Appellant timely sought EEO counseling and filed his instant complaint,
in which he contended that he was subjected to reprisal for testifying
with respect to another employee's EEO complaint. The alleged reprisal
included being humiliated by his supervisor on numerous occasions,
threatened with the loss of his position, told he was incompetent,
and given a low performance rating for fiscal year 1993. The agency
accepted and processed the complaint in accordance with all procedural
prerequisites. The complaint was then heard before an EEOC Administrative
Judge ("AJ") who thereafter issued a recommended decision ("RD") finding
that appellant had been subjected to reprisal. However, the AJ also
found that the agency had meet its burden of establishing that the same
actions would have been taken even absent the unlawful retaliation.
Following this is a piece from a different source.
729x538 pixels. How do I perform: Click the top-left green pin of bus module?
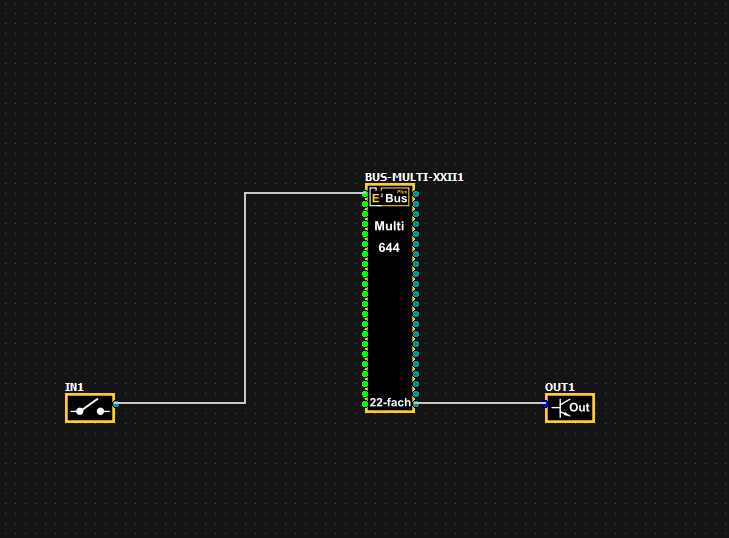365,195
Accordingly, as relief, the AJ only recommended that the agency post a
notice and pay appellant's reasonable attorney's fees. (Appellant was
no longer employed by the agency at the time of the hearing.) After the
agency issued its FAD adopting the RD, appellant timely appealed and
complains that he has not received justice or been made whole for the
time and effort, and mental strain, of pursuing his complaint.
The record reflects that, in July 1992, appellant joined the agency
as a Supervisory Highway Engineer, GS-12, supervising approximately 50
employees, including two subordinate supervisors. Appellant's supervisor,
the Area Roads Engineer, took the actions of which appellant complained.
In January 1993, appellant gave testimony to an EEO Investigator in
connection with an EEO complaint filed by another employee. Appellant
contended that in April 1993, his supervisor informed him that he (the
supervisor) knew everything that appellant had said when he testified
and that the supervisor acted agitated about the testimony.
While the supervisor denied making this statement, the AJ found that he
had done so. The AJ further found that the supervisor stated to another
employee (the Design Engineer) that appellant and another person had
not been truthful in their testimony to the EEO Investigator.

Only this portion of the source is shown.